Maybe you can help. I now have Debian and HA supervisor running successfully for almost a week. No issues once I removed the HDMI monitor.
When the monitor was attached I had similar issues to upgrading from HAOS5.4. Lock up after so many hours, 2 to 20.
Is it possible that something changed in the code that is using more power from the USB port? I am monitoring input power and I never see it above 1.2A (usually around .82). P/S is rated for 5V 3.5A.
I just purchased a USB powered hub. My testing plans are as follows:
@agners @pvizeli I have completed my testing and the following are my results.
Run Debian 24 hours to make sure there are no issues with the hub. Passed
Upgrade 5.4 to 5.13 and run for 24 hours. Failed in 3 hours
Not a PI4 issue. The PI works with identical setup with 5.4 or with Debian and HA as supervisor with the identical snapshot restored. My PI fails on any 5.4+. I did try a 6.x dev and it had the same freeze issue. If there is something you want me to test further I can with a spare SSD. For now I have switch to Debian as it is stable and HAOS is not (for me at least).

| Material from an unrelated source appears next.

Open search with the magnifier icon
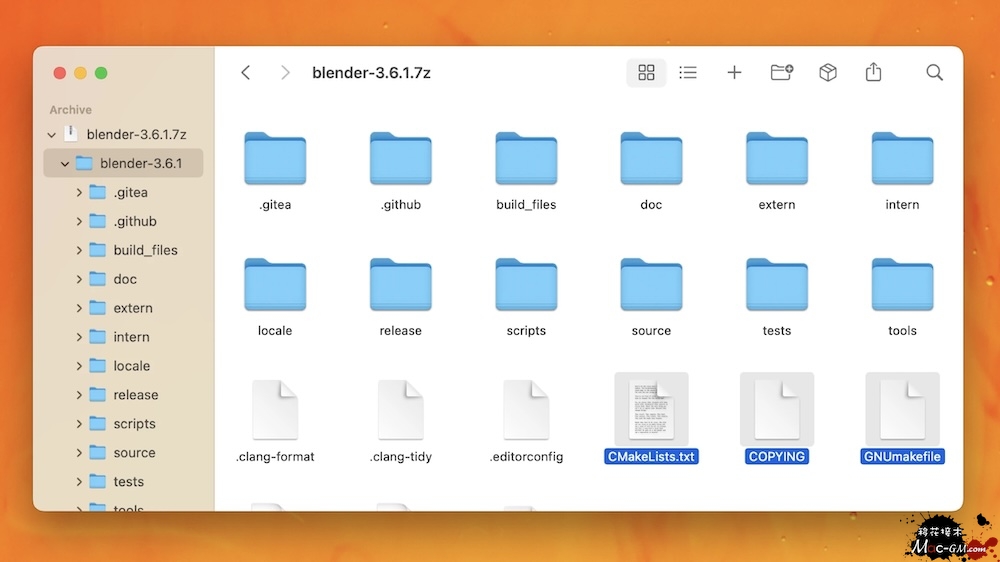The image size is (1000, 562). 934,73
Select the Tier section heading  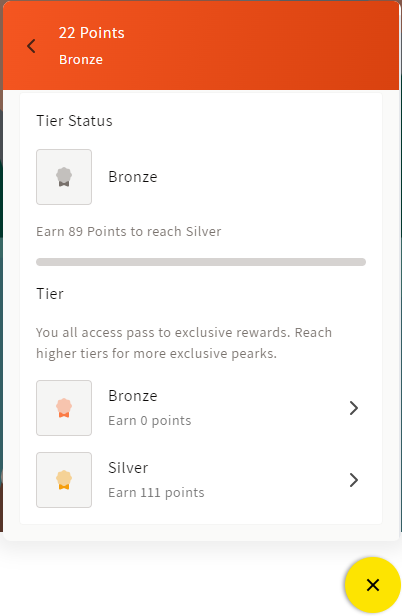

Working very well for 24 hours now with the SSD attached via USB 2.0. That could be a bunch of things i suppose, but it supports my Wifi EM interference theory. I'll give it a few more days to be certain this is a definitive workaround, and then i'll test USB 3.0 again with some additional shielding around the Startech USB adapter.
Just an update on my install - USB 2.0 on HASSOS 5.13 seems to be working pretty well for a couple of weeks. I've had the system hang once, but who knows if its related. I'm trying to ditch my wifi dependency and will see if disabling the radio helps with USB 3.0 in the near future.
@jherby2k My issue with system hangs is definitely not WiFi as my Pi4 is connected via Ethernet with no wifi setup. Like @bschatzow, my Pi4 hangs on the latest HAOS, but is running fine on 5.4.
Hardware Environment
Home Assistant OS release:
Journal logs:
Kernel logs:
Description of problem: Did a system restore on to an SD drive. Followed all the instructions and did a split of the SD for booting and SSD for everything else. System locked up in < 24 hours.